EXCERPTED DATA:

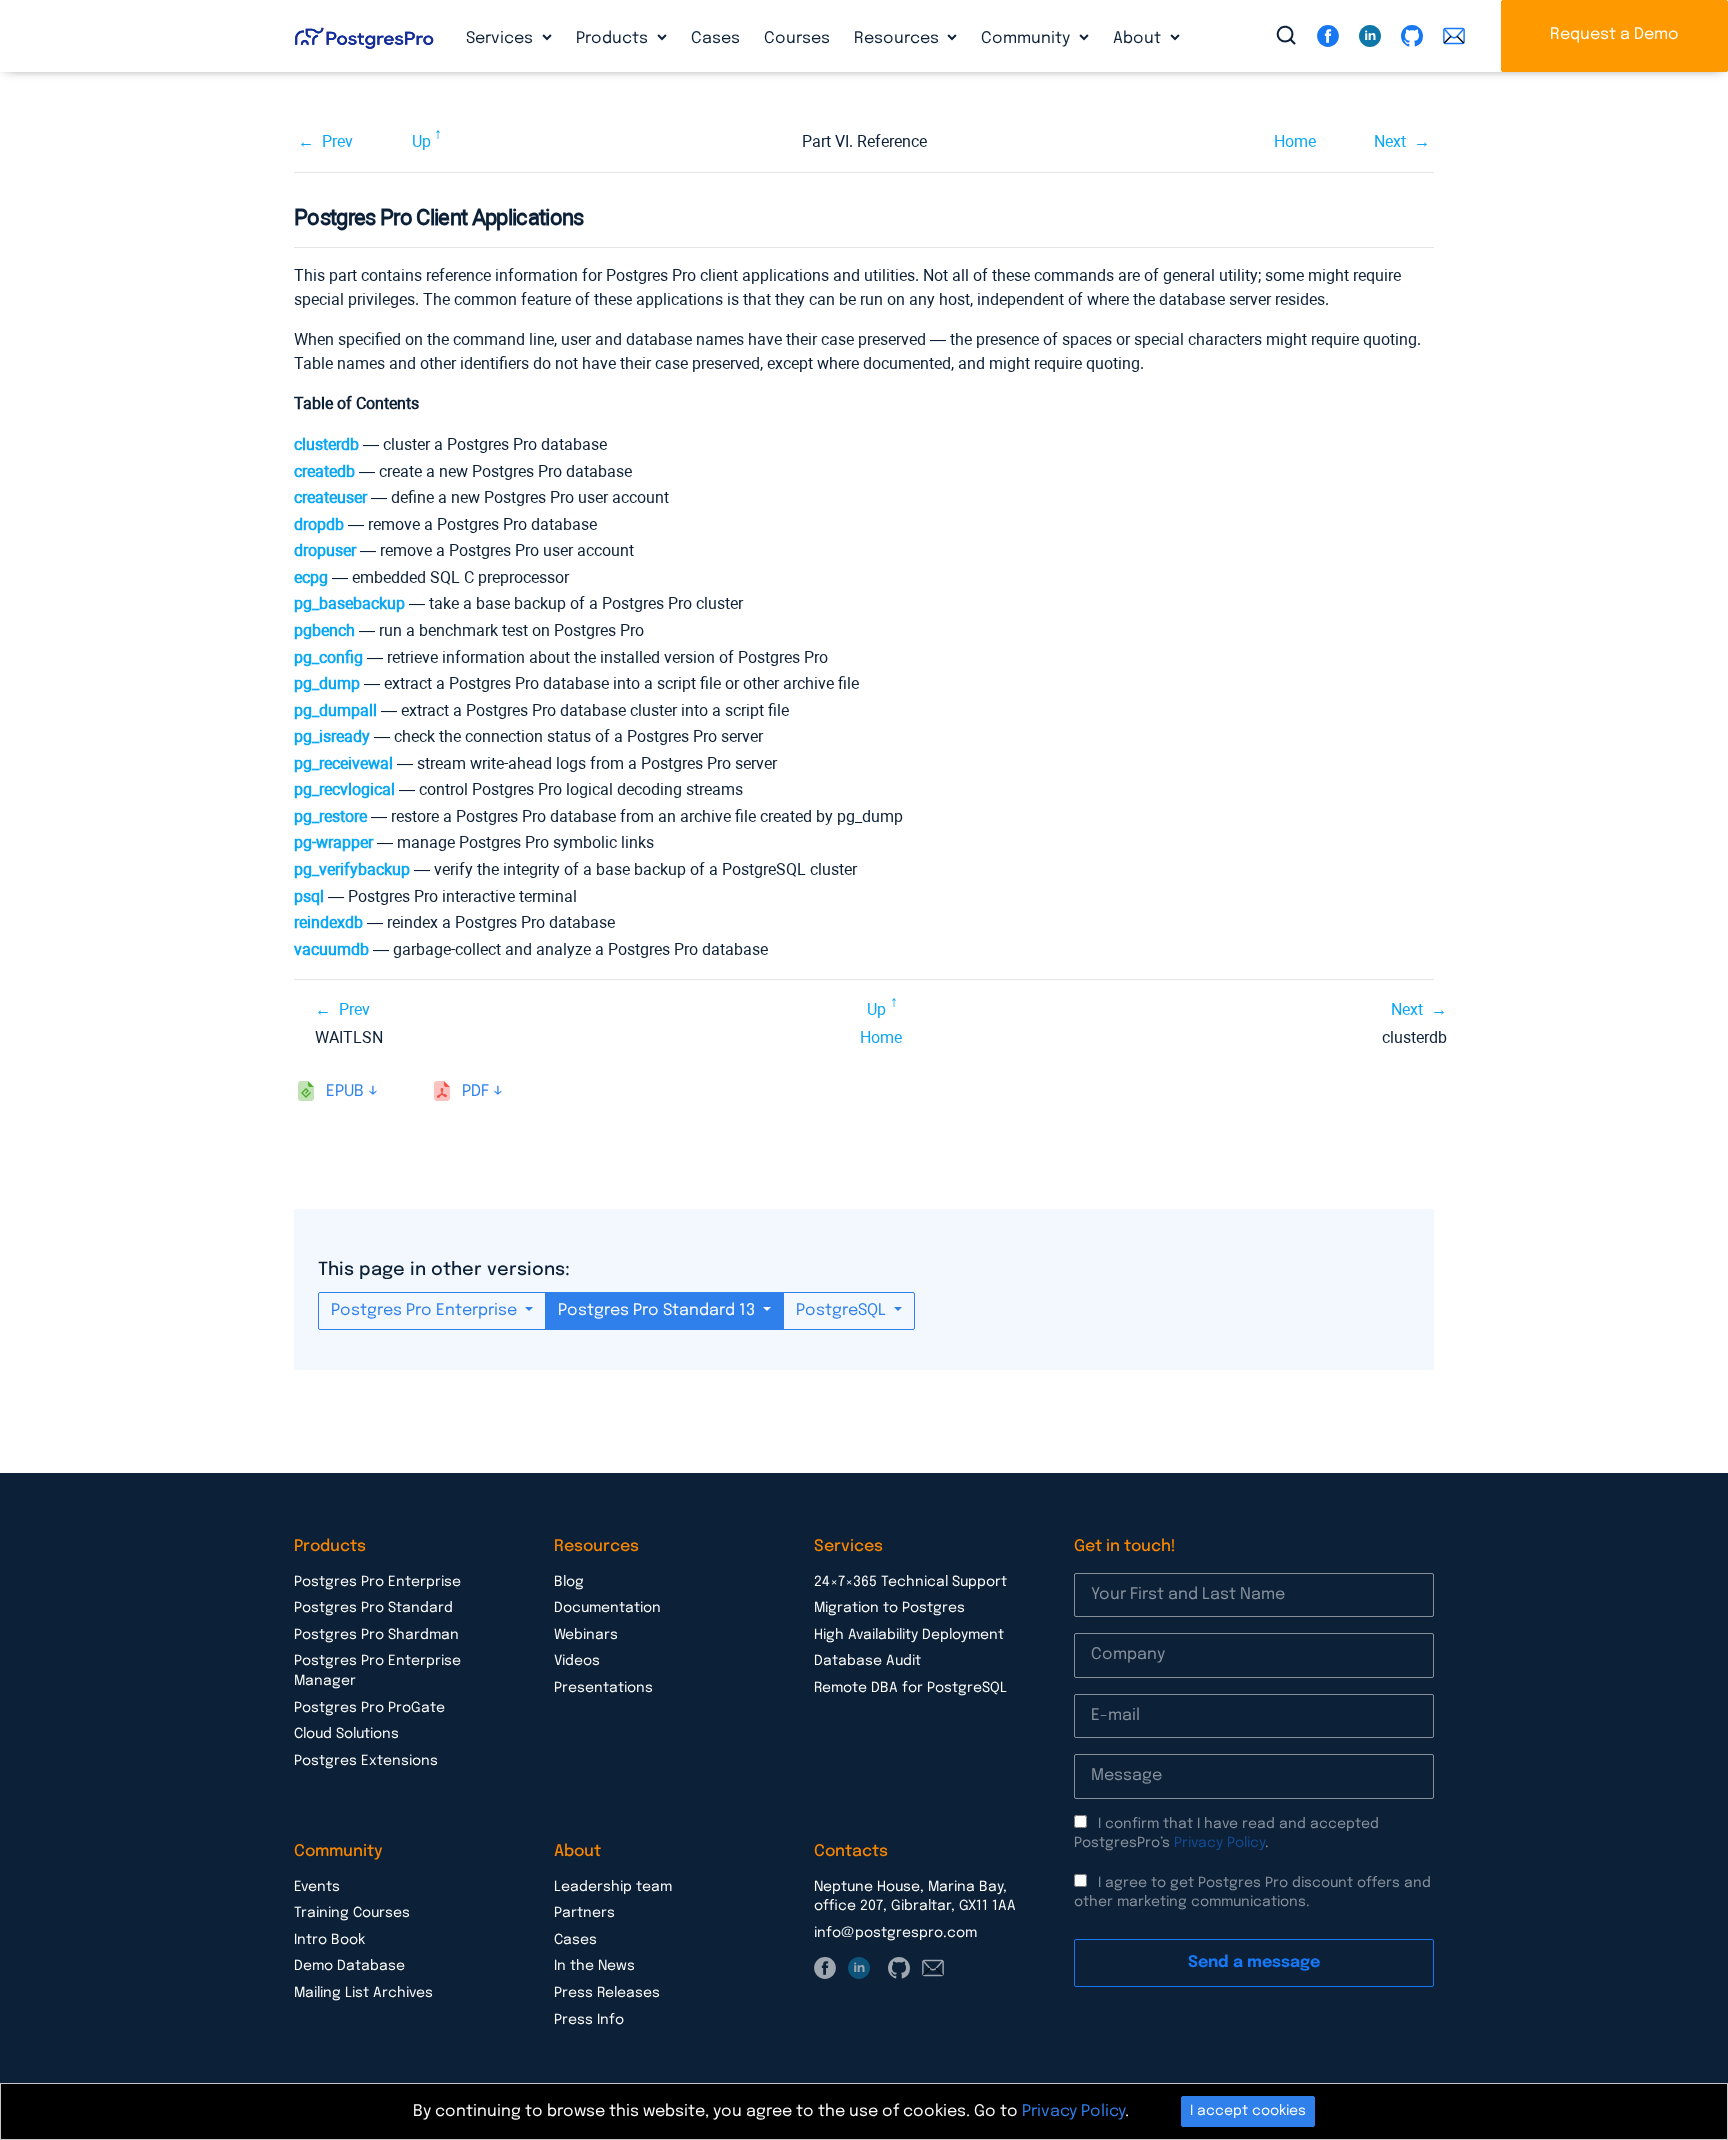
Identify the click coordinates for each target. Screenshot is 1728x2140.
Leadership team (613, 1887)
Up (421, 141)
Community (1027, 38)
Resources (898, 38)
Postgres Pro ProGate (369, 1708)
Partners (584, 1913)
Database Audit (867, 1661)
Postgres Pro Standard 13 (658, 1310)
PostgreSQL (843, 1310)
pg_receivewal (343, 763)
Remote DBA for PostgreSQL (910, 1688)
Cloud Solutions (346, 1734)
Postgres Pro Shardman (376, 1635)
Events (317, 1887)
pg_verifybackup (352, 869)
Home (1295, 141)
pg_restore (330, 816)
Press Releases (607, 1993)
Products (614, 38)
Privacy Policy (1219, 1843)
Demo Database (349, 1966)
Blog (569, 1582)
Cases (715, 38)
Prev (337, 141)
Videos (577, 1661)
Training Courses (352, 1913)
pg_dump (327, 683)
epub (345, 1091)
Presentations (603, 1688)
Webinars (586, 1635)
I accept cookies (1248, 2111)
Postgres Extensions (366, 1761)
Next (1390, 141)
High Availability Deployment (909, 1635)
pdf (475, 1091)
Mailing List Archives (363, 1993)
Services (501, 38)
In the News (594, 1966)
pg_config (328, 657)
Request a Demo (1614, 34)
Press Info (589, 2020)
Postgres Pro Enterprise (426, 1310)
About (1139, 38)
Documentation (607, 1608)
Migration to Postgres (889, 1608)
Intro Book (329, 1940)
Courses (797, 38)
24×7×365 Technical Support (910, 1582)
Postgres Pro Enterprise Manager (377, 1671)
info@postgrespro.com (895, 1933)
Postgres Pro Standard (373, 1608)
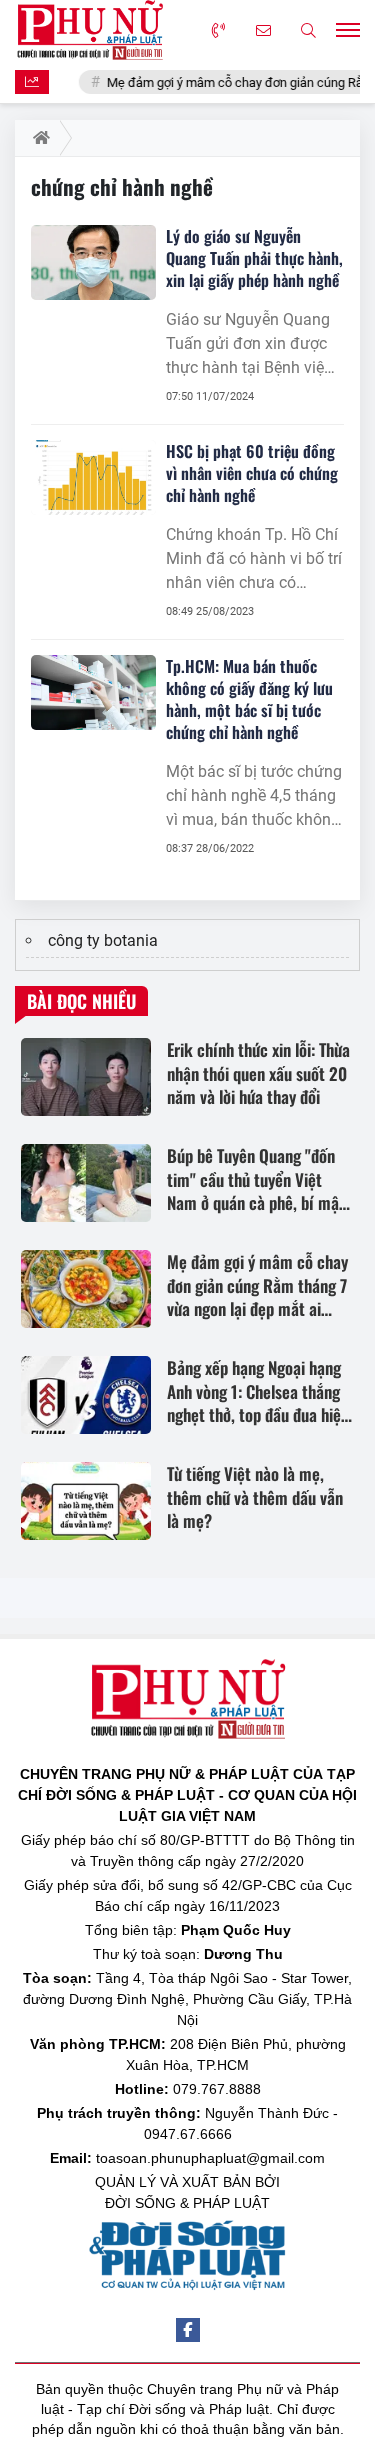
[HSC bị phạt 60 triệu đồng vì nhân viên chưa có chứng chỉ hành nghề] (93, 477)
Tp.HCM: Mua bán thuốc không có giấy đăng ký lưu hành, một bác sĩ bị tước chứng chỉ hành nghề (249, 699)
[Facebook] (188, 2330)
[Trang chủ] (37, 138)
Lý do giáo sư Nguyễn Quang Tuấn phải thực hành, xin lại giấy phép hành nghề (254, 258)
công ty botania (103, 940)
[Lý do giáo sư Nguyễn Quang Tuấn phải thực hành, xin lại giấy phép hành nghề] (93, 262)
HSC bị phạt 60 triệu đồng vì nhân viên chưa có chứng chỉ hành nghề (252, 473)
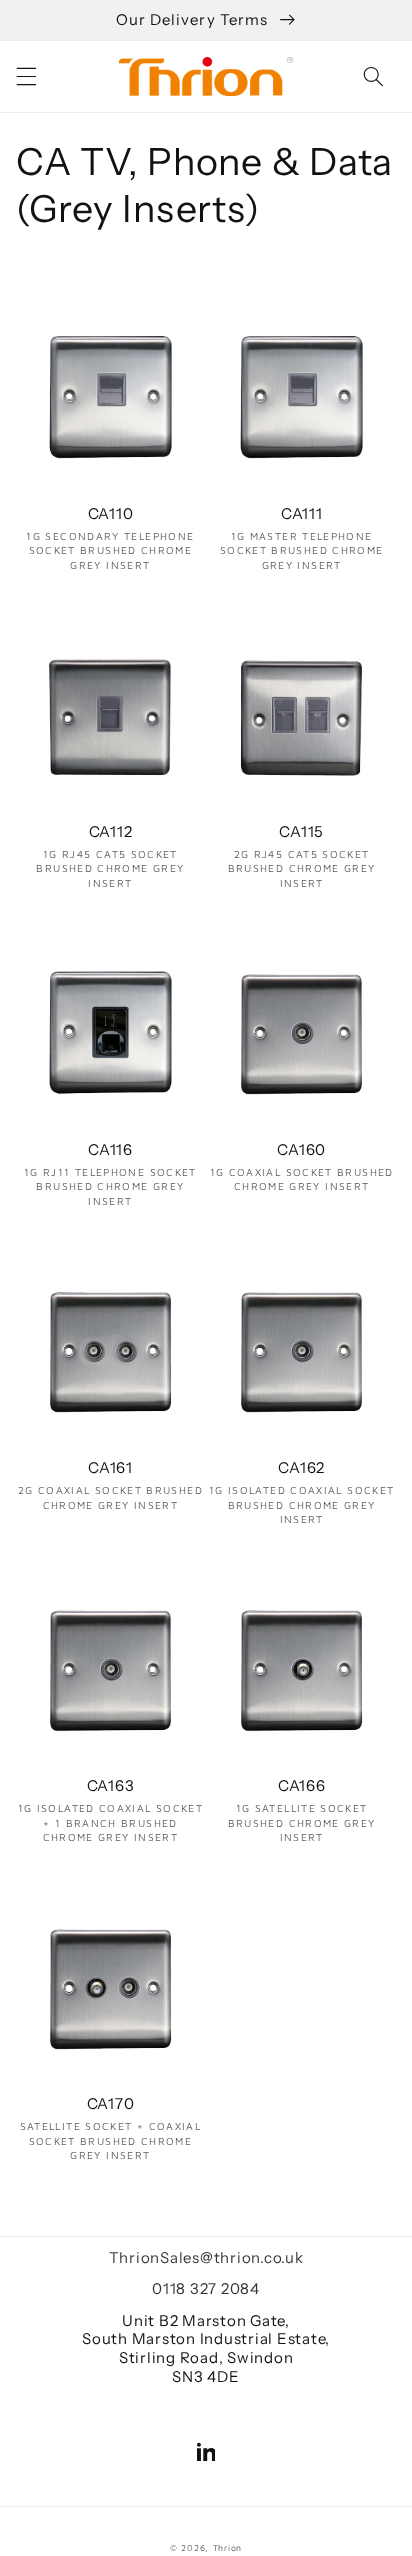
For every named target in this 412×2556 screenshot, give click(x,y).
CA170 (111, 2104)
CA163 (111, 1786)
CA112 (111, 832)
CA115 (301, 832)
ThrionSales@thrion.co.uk (206, 2257)
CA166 (302, 1786)
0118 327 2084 (206, 2288)
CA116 (110, 1150)
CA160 (301, 1150)
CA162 (301, 1468)
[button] (26, 76)
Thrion (227, 2548)
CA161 (110, 1468)
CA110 (111, 514)
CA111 (302, 514)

ABOUT THIS TASK:
Look above for the line with "Events (317, 1887)" and the line with "CA163 (111, 1786)". Output those two and everything between them exactly, pictures excluded.

REPLY TO THE EXERCISE:
Events (317, 1887)
pg_verifybackup (352, 869)
Home (1295, 141)
pg_restore (330, 816)
Press Releases (607, 1993)
Products (614, 38)
Privacy Policy (1219, 1843)
Demo Database (349, 1966)
Blog (569, 1582)
Cases (715, 38)
Prev (337, 141)
Videos (577, 1661)
Training Courses (352, 1913)
pg_dump (327, 683)
epub (345, 1091)
Presentations (603, 1688)
Webinars (586, 1635)
I accept cookies (1248, 2111)
Postgres Extensions (366, 1761)
Next (1390, 141)
High Availability Deployment (909, 1635)
pdf (475, 1091)
Mailing List Archives (363, 1993)
Services (501, 38)
In the News (594, 1966)
pg_config (328, 657)
Request a Demo (1614, 34)
Press Info (589, 2020)
Postgres Pro Enterprise (426, 1310)
About (1139, 38)
Documentation (607, 1608)
Migration to Postgres (889, 1608)
Intro Book (329, 1940)
Courses (797, 38)
24×7×365 Technical Support (910, 1582)
Postgres Pro Enterprise Manager (377, 1671)
info@postgrespro.com (895, 1933)
Postgres Pro Standard (373, 1608)
[HSC bị phạt 60 triệu đồng vì nhân viên chưa có chứng chỉ hành nghề] (93, 477)
Tp.HCM: Mua bán thuốc không có giấy đăng ký lưu hành, một bác sĩ bị tước chứng chỉ hành nghề (249, 699)
[Facebook] (188, 2330)
[Trang chủ] (37, 138)
Lý do giáo sư Nguyễn Quang Tuấn phải thực hành, xin lại giấy phép hành nghề (254, 258)
công ty botania (103, 940)
[Lý do giáo sư Nguyễn Quang Tuấn phải thực hành, xin lại giấy phép hành nghề] (93, 262)
HSC bị phạt 60 triệu đồng vì nhân viên chưa có chứng chỉ hành nghề (252, 473)
For every named target in this 412×2556 screenshot, give click(x,y).
CA170 (111, 2104)
CA163 (111, 1786)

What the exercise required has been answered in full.